- 1 pound ground beef
- 1 onion, finely chopped
- 1 clove garlic
- 1 tablespoon olive oil
- 1 tablespoon Worcestershire sauce
- 1 teaspoon Italian seasoning
- salt and pepper to taste
- 1 egg
- 1 tablespoon olive oil
- 1 onion, chopped
- 1/2 pound fresh mushrooms, finely chopped
- 1 (17.25 ounce) package frozen puff pastry
- 1 egg, beaten
- 1 cup red grape juice
- 1 cube beef bouillon
- 1 tablespoon Worcestershire sauce
- 1 tablespoon cornstarch, mixed with equal parts water
- Preheat an outdoor grill for high heat, and lightly oil grate. Preheat oven to 400 degrees F (200 degrees C).

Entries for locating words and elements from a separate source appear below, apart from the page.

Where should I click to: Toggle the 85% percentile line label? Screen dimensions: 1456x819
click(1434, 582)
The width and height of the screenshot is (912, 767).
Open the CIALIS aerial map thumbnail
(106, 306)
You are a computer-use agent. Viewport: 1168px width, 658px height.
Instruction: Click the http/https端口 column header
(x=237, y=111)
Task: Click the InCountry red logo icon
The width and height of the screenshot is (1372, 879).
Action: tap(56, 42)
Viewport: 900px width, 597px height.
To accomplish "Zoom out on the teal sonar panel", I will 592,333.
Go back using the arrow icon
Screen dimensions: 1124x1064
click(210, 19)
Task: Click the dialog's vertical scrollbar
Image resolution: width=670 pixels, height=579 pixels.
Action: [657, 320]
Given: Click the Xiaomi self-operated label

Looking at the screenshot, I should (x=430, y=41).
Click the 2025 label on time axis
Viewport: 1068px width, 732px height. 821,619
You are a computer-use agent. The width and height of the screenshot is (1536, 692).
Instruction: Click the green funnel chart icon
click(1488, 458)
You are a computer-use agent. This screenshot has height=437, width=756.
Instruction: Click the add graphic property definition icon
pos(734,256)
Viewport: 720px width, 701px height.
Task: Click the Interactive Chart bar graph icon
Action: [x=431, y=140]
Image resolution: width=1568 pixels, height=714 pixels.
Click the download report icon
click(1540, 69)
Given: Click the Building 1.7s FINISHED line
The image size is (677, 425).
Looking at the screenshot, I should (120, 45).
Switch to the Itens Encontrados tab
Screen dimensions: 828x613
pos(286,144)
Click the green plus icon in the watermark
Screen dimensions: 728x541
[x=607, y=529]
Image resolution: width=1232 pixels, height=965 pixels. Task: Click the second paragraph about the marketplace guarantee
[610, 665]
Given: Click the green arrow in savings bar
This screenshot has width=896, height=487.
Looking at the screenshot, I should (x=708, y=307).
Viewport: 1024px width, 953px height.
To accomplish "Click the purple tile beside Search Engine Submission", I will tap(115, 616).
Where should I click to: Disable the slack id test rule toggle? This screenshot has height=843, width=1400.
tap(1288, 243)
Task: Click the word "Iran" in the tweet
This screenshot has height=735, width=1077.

- In a large bowl, combine ground beef, 1 chopped onion, garlic, and 1 tablespoon olive oil. Season with Worcestershire sauce, Italian seasoning, salt, and pepper. Add egg, and mix well. Shape into 4 thick patties, not too large in diameter. Cook burgers on grill until brown.
- Heat 1 tablespoon olive oil in a skillet over medium heat. Saute 1 chopped onion, and chopped mushrooms until brown and caramelized.
- Cut puff pastry into 4 squares, and roll pieces large enough to wrap burgers. Divide mushroom mixture into the center of each pastry, then top with burgers. Wrap pastry around burgers, and seal edges. Place parcels seam side down on a baking sheet. Brush with beaten egg.
- Bake in preheated oven for 25 to 30 minutes, or until pastry is puffed and golden brown. Serve with Red Grape Sauce.
- Meanwhile, make Red Grape Sauce: In a saucepan over medium heat, combine grape juice, Worcestershire sauce, and bouillon. Mix the cornstarch with water, and stir into sauce. Bring slowly to a boil, stirring constantly, until thickened.